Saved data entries
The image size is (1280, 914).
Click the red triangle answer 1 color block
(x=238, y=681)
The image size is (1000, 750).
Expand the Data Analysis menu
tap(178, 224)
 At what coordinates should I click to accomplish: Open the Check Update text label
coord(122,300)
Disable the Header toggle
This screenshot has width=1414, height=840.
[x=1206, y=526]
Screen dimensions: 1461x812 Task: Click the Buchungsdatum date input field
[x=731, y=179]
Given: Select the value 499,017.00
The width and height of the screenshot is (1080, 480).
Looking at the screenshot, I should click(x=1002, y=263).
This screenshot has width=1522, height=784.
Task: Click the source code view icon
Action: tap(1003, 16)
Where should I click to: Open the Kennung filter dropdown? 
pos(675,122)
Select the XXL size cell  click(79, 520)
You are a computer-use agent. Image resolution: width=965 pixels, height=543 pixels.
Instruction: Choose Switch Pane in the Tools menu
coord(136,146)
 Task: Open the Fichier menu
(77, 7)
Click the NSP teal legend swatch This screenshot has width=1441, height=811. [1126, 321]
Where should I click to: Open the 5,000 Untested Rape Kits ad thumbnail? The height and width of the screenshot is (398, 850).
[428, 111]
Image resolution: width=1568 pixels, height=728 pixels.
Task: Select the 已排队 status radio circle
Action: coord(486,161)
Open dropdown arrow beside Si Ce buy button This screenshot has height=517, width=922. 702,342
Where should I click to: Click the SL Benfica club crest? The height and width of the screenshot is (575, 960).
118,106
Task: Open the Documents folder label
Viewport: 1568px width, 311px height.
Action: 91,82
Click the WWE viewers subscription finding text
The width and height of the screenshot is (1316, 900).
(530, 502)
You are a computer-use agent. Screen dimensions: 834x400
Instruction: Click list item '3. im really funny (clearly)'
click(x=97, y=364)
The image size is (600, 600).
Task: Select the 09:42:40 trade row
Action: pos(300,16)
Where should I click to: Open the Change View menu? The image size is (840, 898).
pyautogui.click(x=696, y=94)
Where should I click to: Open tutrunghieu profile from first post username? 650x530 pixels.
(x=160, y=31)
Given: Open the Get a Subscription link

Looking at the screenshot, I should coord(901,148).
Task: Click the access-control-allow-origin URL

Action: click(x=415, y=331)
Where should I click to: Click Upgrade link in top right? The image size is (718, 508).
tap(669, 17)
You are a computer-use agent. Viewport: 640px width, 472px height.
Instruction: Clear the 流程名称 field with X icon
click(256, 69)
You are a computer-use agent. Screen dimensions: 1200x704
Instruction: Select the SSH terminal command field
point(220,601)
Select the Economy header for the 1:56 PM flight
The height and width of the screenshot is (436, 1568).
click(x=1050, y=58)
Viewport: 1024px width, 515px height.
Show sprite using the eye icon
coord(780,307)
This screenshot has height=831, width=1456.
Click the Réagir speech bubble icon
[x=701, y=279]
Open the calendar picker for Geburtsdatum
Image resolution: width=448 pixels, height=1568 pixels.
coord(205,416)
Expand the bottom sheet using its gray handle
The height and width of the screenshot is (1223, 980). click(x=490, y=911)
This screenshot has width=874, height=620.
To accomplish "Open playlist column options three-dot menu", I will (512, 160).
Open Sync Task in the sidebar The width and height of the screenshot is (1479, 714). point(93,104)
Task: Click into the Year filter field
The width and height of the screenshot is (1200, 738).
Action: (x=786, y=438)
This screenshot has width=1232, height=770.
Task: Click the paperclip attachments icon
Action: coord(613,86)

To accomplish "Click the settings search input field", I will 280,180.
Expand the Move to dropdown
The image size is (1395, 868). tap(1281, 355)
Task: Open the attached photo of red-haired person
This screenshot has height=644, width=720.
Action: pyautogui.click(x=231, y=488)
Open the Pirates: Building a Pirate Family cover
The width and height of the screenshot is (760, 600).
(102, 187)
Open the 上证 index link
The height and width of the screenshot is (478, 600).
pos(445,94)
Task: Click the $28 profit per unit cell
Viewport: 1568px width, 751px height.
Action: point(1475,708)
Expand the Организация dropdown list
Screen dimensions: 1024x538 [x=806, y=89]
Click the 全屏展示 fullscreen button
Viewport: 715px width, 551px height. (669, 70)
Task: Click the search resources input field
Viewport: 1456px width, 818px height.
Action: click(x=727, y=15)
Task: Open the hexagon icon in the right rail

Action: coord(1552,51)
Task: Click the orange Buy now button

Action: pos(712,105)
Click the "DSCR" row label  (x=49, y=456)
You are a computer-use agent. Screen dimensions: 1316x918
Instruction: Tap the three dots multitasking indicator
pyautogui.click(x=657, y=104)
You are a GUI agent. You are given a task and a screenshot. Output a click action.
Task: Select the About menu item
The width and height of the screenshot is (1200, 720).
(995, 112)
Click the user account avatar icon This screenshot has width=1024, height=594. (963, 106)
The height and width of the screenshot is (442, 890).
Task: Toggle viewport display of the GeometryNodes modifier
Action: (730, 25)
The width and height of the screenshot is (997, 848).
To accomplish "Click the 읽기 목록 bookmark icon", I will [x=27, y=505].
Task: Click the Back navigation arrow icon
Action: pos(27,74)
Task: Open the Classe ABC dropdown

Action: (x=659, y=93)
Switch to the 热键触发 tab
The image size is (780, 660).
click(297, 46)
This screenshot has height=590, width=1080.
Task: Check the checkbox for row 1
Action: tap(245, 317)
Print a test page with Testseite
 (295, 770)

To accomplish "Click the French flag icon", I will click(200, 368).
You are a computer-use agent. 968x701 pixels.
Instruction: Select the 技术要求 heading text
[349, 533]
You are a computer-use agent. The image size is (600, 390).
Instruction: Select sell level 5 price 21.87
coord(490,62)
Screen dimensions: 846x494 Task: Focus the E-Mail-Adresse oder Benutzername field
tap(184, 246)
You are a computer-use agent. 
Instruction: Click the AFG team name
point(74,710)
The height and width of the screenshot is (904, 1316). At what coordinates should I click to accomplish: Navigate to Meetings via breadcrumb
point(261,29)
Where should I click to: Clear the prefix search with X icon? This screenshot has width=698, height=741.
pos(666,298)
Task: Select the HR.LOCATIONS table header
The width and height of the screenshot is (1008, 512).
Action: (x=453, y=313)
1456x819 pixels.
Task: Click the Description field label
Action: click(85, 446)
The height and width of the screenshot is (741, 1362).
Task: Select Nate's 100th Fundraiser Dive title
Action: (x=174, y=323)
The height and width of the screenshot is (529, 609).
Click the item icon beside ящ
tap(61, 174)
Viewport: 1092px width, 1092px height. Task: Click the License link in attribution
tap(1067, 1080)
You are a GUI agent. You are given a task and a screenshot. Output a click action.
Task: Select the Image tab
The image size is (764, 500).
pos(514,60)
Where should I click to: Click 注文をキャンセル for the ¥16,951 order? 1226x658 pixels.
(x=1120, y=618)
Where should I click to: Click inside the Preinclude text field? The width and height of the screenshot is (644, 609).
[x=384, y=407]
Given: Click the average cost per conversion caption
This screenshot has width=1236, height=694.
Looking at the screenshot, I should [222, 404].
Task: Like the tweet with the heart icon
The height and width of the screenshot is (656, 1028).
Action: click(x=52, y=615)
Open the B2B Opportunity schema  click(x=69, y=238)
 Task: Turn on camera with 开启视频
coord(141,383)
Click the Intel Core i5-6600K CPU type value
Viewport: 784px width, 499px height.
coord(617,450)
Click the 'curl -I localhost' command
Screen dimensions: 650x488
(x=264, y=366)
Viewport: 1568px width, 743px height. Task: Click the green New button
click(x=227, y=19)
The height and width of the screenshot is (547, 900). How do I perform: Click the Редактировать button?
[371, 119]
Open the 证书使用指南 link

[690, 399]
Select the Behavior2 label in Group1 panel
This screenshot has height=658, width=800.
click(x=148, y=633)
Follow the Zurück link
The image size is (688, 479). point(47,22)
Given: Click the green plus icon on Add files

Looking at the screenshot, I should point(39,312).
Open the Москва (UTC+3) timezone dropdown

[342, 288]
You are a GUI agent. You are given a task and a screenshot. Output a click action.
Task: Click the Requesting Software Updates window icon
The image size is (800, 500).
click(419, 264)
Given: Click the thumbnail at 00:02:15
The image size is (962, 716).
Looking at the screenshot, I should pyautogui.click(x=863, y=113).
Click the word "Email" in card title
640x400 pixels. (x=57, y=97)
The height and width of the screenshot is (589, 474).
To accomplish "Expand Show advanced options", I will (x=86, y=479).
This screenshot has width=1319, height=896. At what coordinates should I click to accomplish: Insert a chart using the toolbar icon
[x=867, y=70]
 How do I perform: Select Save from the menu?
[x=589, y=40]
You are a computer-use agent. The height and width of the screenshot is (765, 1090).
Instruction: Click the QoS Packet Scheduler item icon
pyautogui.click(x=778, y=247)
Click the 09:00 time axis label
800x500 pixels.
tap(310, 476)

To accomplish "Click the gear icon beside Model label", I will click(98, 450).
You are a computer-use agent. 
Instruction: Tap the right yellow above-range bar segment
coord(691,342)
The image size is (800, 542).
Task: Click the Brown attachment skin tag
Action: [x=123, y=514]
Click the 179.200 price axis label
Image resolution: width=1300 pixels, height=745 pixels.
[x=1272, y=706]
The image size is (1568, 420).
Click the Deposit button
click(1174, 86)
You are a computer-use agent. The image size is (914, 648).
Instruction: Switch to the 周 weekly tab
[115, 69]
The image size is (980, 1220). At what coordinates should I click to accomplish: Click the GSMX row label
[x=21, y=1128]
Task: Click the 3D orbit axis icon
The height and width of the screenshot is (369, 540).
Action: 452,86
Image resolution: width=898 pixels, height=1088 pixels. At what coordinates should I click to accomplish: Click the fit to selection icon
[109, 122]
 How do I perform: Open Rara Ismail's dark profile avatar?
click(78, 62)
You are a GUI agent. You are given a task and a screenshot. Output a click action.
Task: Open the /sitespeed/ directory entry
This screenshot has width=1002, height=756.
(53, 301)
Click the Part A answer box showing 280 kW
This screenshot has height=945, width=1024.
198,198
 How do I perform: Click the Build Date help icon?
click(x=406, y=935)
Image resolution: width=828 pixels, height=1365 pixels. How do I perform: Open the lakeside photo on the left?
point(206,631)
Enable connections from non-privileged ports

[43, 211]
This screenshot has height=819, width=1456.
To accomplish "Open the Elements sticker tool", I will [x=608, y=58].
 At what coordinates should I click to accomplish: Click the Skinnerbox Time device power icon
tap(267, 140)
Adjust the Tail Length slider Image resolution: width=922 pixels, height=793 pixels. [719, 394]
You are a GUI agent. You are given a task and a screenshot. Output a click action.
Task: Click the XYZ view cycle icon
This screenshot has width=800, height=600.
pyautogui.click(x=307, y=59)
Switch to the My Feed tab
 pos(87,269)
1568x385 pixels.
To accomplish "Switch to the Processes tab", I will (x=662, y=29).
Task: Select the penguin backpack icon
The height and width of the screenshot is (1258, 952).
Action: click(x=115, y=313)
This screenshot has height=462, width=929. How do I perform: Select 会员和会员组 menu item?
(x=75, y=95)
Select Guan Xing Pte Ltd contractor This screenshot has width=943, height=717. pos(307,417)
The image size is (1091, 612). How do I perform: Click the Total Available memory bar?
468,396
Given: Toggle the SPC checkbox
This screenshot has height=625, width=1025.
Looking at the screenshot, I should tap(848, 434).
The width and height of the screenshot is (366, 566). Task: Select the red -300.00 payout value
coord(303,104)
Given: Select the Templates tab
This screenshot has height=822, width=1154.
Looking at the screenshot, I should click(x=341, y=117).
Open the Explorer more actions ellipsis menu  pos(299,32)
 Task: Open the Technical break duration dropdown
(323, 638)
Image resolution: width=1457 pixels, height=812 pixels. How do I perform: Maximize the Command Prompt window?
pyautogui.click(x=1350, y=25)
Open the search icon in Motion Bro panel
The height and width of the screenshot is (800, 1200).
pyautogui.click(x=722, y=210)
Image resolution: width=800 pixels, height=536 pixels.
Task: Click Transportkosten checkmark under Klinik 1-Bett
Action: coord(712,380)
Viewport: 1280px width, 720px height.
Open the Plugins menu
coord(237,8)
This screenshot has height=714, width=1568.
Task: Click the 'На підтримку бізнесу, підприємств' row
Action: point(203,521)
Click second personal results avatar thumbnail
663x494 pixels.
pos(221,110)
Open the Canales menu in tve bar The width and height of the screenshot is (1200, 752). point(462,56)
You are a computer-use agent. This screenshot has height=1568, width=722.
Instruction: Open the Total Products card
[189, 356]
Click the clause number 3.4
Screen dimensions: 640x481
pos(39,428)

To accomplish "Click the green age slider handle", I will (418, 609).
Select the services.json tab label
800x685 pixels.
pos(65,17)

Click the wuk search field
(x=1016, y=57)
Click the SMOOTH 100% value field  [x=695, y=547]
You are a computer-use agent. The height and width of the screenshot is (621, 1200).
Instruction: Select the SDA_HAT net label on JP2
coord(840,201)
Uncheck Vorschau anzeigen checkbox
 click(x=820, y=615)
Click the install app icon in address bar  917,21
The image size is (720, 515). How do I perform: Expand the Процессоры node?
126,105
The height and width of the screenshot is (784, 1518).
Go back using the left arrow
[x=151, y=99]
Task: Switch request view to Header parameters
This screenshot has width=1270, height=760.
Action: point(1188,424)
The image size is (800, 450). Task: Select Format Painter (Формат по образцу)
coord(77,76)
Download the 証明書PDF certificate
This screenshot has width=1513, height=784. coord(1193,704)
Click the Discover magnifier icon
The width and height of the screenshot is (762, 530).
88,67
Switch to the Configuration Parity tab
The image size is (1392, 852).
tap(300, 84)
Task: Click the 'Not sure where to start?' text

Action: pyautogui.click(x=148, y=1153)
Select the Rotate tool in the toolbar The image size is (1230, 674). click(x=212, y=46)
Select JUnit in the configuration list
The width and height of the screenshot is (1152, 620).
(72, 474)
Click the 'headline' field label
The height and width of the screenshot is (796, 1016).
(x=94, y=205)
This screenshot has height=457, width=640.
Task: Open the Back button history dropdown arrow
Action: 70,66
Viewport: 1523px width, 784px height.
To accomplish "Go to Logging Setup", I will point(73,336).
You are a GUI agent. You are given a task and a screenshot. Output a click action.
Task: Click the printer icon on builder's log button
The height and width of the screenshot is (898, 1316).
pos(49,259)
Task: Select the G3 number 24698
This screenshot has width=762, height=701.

■ Problem details
Could you return exactly the stretch of the data above that starts at the line with "The height and width of the screenshot is (904, 1316)." and ends at the line with "Task: Select the HR.LOCATIONS table header", both lines included?

■ Answer space
The height and width of the screenshot is (904, 1316). At what coordinates should I click to accomplish: Navigate to Meetings via breadcrumb
point(261,29)
Where should I click to: Clear the prefix search with X icon? This screenshot has width=698, height=741.
pos(666,298)
Task: Select the HR.LOCATIONS table header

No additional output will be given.